Work to be completed -> Gather every line of the items below that contains the string "orientation", and copy each one out.
______
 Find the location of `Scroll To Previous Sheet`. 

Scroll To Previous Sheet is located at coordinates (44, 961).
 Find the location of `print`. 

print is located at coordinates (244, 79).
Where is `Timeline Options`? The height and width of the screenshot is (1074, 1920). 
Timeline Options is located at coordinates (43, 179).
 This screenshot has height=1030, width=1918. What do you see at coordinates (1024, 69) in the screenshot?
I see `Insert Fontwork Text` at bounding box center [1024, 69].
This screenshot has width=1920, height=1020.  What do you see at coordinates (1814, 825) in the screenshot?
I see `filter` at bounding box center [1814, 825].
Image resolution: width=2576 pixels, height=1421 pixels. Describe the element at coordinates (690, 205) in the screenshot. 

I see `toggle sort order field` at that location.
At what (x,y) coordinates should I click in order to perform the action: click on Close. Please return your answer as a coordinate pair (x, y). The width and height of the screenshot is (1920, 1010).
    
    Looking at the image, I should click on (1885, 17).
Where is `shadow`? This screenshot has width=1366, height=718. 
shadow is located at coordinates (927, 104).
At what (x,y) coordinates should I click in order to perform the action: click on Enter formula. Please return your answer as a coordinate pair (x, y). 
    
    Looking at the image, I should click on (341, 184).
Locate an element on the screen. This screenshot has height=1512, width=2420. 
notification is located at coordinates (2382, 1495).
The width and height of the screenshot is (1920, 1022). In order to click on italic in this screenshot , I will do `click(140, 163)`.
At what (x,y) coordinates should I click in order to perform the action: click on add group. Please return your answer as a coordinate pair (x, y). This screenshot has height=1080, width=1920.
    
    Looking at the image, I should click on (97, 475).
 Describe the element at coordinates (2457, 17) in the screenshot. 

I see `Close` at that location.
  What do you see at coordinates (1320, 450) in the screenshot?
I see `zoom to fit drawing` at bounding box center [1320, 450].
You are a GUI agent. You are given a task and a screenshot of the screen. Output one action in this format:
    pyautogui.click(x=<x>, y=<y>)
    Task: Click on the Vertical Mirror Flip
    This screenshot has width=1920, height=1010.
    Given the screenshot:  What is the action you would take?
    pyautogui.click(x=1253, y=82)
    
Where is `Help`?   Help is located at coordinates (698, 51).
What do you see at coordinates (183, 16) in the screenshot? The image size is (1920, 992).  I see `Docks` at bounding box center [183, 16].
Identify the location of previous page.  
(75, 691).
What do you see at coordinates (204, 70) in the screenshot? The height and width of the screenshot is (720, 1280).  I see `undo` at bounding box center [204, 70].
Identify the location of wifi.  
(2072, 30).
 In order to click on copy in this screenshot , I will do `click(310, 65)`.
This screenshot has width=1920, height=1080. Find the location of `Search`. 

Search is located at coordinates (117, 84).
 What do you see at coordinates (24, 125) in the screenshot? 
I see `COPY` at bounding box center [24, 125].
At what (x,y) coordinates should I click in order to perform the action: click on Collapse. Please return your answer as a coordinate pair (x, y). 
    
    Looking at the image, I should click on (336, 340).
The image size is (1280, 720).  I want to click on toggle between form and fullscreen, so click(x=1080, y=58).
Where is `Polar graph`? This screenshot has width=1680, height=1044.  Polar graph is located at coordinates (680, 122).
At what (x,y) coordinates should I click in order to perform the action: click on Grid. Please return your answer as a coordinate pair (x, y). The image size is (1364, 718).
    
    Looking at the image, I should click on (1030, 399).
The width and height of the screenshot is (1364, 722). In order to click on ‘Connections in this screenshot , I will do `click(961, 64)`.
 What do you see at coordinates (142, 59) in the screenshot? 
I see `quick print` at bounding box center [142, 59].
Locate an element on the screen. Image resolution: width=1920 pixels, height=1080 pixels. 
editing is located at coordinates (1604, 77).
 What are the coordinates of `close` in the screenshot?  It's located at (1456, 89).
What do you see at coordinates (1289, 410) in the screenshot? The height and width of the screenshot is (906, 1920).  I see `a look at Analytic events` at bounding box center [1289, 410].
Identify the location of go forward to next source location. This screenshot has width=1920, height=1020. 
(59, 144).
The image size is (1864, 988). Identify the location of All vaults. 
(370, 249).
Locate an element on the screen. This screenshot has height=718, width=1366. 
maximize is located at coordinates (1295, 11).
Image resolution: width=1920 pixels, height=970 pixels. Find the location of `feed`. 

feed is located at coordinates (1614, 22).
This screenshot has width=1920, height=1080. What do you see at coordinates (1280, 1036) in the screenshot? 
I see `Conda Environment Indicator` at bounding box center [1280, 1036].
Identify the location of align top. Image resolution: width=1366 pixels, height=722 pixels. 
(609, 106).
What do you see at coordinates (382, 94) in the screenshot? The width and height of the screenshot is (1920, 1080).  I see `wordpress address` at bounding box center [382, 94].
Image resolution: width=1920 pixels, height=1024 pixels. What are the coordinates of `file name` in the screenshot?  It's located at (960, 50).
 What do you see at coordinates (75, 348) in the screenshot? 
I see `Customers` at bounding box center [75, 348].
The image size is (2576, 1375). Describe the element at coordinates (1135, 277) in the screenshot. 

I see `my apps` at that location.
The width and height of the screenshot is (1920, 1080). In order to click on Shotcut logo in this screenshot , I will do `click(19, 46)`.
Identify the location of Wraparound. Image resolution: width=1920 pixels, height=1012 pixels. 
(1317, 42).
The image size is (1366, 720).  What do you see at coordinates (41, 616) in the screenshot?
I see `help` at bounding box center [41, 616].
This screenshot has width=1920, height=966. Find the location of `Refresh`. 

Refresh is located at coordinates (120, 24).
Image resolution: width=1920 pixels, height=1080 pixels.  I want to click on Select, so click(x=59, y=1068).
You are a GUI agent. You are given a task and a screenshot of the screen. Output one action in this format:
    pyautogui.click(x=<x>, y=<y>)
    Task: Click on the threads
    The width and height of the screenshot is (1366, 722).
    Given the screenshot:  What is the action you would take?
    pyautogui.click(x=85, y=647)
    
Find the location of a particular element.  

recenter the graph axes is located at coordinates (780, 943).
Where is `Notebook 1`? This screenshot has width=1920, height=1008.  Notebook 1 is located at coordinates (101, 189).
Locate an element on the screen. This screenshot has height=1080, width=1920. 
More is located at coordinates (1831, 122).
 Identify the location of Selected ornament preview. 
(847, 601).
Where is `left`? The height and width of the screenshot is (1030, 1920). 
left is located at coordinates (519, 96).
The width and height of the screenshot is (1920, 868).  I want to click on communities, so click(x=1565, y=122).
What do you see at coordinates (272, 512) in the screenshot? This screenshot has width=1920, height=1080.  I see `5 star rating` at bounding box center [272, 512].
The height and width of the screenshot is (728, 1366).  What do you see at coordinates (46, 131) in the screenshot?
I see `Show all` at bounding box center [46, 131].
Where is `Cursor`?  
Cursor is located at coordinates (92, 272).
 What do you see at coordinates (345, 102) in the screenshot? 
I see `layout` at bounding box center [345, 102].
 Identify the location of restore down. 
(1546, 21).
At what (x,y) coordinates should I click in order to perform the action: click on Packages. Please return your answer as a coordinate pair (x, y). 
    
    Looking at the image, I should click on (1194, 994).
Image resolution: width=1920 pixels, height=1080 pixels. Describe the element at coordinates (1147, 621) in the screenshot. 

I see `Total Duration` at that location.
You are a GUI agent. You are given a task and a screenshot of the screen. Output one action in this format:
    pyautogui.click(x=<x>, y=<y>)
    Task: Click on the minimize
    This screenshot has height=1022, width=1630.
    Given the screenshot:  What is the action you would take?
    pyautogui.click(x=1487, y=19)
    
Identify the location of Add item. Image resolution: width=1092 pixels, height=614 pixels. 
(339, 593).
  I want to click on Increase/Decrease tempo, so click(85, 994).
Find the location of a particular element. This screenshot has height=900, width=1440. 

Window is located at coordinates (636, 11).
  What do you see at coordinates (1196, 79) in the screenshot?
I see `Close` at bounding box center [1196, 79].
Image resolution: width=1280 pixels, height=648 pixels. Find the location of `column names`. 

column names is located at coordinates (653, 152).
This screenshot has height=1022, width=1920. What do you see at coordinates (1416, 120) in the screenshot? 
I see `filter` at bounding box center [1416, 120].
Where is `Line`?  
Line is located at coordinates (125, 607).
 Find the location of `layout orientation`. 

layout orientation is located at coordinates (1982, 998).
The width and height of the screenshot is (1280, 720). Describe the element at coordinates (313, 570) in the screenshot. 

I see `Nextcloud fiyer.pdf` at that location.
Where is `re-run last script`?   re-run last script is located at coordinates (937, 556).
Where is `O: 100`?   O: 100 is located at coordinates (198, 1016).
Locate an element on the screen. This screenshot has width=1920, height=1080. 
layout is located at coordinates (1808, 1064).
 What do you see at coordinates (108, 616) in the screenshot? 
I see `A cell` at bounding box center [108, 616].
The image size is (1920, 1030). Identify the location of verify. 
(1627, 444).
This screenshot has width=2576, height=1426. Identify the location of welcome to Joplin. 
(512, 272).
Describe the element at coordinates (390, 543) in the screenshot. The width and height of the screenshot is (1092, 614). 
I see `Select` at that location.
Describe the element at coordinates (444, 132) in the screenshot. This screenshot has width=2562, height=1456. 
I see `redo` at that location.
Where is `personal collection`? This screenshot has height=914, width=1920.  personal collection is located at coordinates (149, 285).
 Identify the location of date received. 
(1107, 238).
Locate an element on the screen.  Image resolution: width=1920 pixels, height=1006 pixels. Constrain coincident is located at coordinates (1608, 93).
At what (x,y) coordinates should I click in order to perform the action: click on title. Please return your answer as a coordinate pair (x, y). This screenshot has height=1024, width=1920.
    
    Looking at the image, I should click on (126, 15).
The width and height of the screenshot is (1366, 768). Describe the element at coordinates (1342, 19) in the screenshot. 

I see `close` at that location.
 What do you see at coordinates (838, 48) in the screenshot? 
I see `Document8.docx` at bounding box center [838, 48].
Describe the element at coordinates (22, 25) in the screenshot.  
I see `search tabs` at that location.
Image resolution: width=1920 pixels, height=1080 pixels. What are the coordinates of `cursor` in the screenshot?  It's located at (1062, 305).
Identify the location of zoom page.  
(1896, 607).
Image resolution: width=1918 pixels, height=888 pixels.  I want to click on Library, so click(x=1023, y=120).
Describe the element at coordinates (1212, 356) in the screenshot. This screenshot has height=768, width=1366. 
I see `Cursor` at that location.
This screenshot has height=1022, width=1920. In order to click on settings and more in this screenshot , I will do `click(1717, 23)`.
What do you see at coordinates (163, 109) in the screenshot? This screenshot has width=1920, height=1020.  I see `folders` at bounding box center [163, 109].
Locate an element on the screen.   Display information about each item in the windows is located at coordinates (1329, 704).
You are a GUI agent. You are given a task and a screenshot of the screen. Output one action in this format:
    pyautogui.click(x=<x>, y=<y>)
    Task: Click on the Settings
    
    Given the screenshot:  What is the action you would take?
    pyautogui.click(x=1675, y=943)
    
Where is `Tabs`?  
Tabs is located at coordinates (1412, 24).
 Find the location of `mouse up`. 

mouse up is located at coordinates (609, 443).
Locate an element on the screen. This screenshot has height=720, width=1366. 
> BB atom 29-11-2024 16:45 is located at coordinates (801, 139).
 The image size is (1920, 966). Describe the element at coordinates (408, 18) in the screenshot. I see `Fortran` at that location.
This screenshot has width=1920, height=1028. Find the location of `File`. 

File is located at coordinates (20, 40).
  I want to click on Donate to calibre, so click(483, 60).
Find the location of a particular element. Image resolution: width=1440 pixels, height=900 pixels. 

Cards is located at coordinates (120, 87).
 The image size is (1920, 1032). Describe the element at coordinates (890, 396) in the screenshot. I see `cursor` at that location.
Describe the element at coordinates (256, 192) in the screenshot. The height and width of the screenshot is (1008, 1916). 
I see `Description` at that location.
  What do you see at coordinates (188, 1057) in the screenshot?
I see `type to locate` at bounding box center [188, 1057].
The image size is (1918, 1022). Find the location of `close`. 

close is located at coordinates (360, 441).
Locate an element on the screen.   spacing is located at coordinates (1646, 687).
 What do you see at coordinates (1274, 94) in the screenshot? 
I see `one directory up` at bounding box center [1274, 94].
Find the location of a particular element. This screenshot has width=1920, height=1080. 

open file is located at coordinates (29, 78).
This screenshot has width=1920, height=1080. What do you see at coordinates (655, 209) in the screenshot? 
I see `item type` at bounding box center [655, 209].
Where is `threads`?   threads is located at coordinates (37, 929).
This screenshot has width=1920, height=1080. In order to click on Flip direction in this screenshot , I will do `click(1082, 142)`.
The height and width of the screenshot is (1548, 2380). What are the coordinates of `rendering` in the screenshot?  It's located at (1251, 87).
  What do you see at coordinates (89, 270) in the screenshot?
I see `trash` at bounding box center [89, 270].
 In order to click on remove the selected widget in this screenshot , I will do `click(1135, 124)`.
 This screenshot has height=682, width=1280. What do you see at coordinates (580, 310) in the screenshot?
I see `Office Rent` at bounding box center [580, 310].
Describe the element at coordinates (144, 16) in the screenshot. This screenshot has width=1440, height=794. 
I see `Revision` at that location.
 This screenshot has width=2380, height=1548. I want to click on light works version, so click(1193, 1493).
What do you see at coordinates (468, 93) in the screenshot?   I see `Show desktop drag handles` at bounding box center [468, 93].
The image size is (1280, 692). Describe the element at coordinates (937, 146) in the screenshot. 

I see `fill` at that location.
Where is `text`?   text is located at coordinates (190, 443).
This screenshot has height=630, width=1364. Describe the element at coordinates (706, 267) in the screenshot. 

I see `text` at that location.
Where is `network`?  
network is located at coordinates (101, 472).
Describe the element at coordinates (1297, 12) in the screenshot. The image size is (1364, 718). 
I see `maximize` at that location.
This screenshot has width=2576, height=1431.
______
Correct response ->
 Find the location of `layout orientation`. 
layout orientation is located at coordinates (1982, 998).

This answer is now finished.